[Dataset entries]
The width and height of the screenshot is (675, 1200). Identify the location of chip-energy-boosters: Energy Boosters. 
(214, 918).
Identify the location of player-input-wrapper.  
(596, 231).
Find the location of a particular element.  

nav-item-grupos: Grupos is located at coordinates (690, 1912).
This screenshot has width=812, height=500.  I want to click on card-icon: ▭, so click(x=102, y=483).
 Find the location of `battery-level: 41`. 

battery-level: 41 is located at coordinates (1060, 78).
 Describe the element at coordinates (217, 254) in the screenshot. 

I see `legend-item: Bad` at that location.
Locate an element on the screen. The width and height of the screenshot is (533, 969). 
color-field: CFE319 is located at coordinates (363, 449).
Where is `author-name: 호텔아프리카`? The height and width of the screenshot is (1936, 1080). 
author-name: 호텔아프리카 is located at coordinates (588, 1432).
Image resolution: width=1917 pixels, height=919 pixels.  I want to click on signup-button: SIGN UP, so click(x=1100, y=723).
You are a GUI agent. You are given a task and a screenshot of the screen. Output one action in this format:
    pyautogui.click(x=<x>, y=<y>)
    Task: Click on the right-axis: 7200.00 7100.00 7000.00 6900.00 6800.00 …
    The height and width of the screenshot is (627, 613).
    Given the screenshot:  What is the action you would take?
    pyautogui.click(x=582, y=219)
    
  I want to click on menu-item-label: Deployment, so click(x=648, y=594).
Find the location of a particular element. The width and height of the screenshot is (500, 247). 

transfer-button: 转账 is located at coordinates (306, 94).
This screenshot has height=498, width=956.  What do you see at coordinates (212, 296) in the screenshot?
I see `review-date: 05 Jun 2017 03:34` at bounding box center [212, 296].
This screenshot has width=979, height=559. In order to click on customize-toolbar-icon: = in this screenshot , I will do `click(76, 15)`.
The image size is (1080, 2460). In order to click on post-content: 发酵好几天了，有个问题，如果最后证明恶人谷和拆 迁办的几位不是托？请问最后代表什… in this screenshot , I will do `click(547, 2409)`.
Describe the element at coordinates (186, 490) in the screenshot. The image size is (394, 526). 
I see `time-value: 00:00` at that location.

- The task:
Reproduce all of the material above word for word, keeping every line in its original order.

- Finished exercise:
The width and height of the screenshot is (675, 1200). Identify the location of chip-energy-boosters: Energy Boosters. 
(214, 918).
Identify the location of player-input-wrapper.  
(596, 231).
Find the location of a particular element.  

nav-item-grupos: Grupos is located at coordinates (690, 1912).
This screenshot has width=812, height=500.  I want to click on card-icon: ▭, so click(x=102, y=483).
 Find the location of `battery-level: 41`. 

battery-level: 41 is located at coordinates (1060, 78).
 Describe the element at coordinates (217, 254) in the screenshot. 

I see `legend-item: Bad` at that location.
Locate an element on the screen. The width and height of the screenshot is (533, 969). 
color-field: CFE319 is located at coordinates (363, 449).
Where is `author-name: 호텔아프리카`? The height and width of the screenshot is (1936, 1080). 
author-name: 호텔아프리카 is located at coordinates (588, 1432).
Image resolution: width=1917 pixels, height=919 pixels.  I want to click on signup-button: SIGN UP, so click(x=1100, y=723).
You are a GUI agent. You are given a task and a screenshot of the screen. Output one action in this format:
    pyautogui.click(x=<x>, y=<y>)
    Task: Click on the right-axis: 7200.00 7100.00 7000.00 6900.00 6800.00 …
    The height and width of the screenshot is (627, 613).
    Given the screenshot:  What is the action you would take?
    pyautogui.click(x=582, y=219)
    
  I want to click on menu-item-label: Deployment, so click(x=648, y=594).
Find the location of a particular element. The width and height of the screenshot is (500, 247). 

transfer-button: 转账 is located at coordinates (306, 94).
This screenshot has height=498, width=956.  What do you see at coordinates (212, 296) in the screenshot?
I see `review-date: 05 Jun 2017 03:34` at bounding box center [212, 296].
This screenshot has width=979, height=559. In order to click on customize-toolbar-icon: = in this screenshot , I will do `click(76, 15)`.
The image size is (1080, 2460). In order to click on post-content: 发酵好几天了，有个问题，如果最后证明恶人谷和拆 迁办的几位不是托？请问最后代表什… in this screenshot , I will do `click(547, 2409)`.
Describe the element at coordinates (186, 490) in the screenshot. The image size is (394, 526). 
I see `time-value: 00:00` at that location.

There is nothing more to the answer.